Cosa ha detto davvero Thomas Bangalter su Tron: Legacy?
Nell’episodio di luglio 2026 dell’A24 Podcast, «Genuine Curiosity», Thomas Bangalter si è confrontato con Devonté Hynes dei Blood Orange, ripercorrendo un capitolo della sua carriera di cui parla raramente in prima persona: la composizione della musica di Tron: Legacy con il compagno dei Daft Punk, Guy-Manuel de Homem-Christo. Bangalter ricorda che la richiesta iniziale del regista Joseph Kosinski era l’opposto di ciò che il film è diventato: «Voglio che facciate una colonna sonora interamente elettronica…». I Daft Punk hanno rifiutato. «Andiamo a Hollywood, suoneremo come Fantasia, come la Disney con un’orchestra completa!», ricorda Bangalter di aver risposto.

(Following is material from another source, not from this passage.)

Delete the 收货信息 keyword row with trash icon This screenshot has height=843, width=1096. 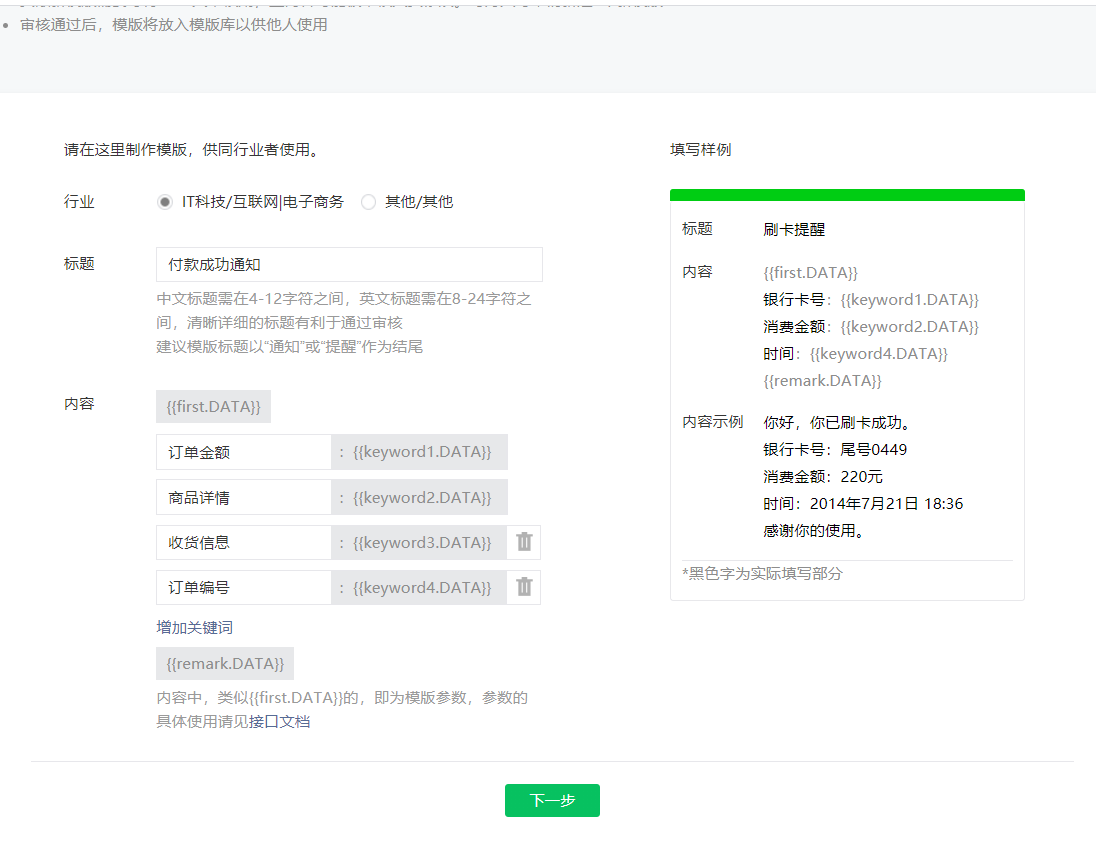pyautogui.click(x=524, y=542)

Quello che è seguito, a suo dire, «era molto limitante».
Perché i Daft Punk hanno rinunciato al proprio suono per un’orchestra?
Il vincolo era tanto tecnico quanto artistico. «Il problema era che tutto ciò che stava nelle medie frequenze entrava in conflitto con i dialoghi», spiega Bangalter: la maggior parte delle texture elettroniche su cui i Daft Punk costruiscono di solito un brano non aveva spazio in un mix pensato per la voce. «Alla fine abbiamo usato solo… questo basso pulsante», precisa, descrivendo come l’impronta elettronica del duo sia sopravvissuta solo nelle basse frequenze. Il grosso della partitura si affida invece a un ensemble dal vivo indicato in 85 musicisti, registrato negli studi AIR Lyndhurst di Londra con l’arrangiatore Joseph Trapanese, un progetto a cui Bangalter e Guy-Manuel de Homem-Christo hanno lavorato per circa un anno e mezzo. «Avevo un sacco di idee… Ma tutta la musica da film consiste nel fare un passo indietro per la recitazione, nel non essere d’intralcio», riassume Bangalter a proposito di una disciplina opposta al modo in cui i Daft Punk fanno normalmente musica.
«È sempre molto deprimente quando hai un sacco di idee e alla fine devi tornare a un modo più tradizionale di fare le cose.»
Bangalter pensa che un’orchestra superi un sintetizzatore?
In pratica, sì. «Parte dell’identità dei Daft Punk era lavorare con strumenti elettronici, e serve uno sforzo enorme per dare anima al suono di quei sintetizzatori», confida a Hynes, un’idea che coincide con quanto dichiarato pubblicamente da Guy-Manuel de Homem-Christo all’epoca delle stesse session: «I sintetizzatori sono un livello molto basso di intelligenza artificiale, mentre uno Stradivari vivrà mille anni. Sapevamo fin dall’inizio che non avremmo fatto questa colonna sonora con due sintetizzatori e una drum machine.» La partitura finale, costruita in gran parte su strumenti che i Daft Punk avevano evitato per tutta la carriera, è comunque valsa al gruppo una nomination ai Grammy per la miglior colonna sonora per prodotti visivi, il suo maggior riconoscimento mainstream al di fuori dei propri album.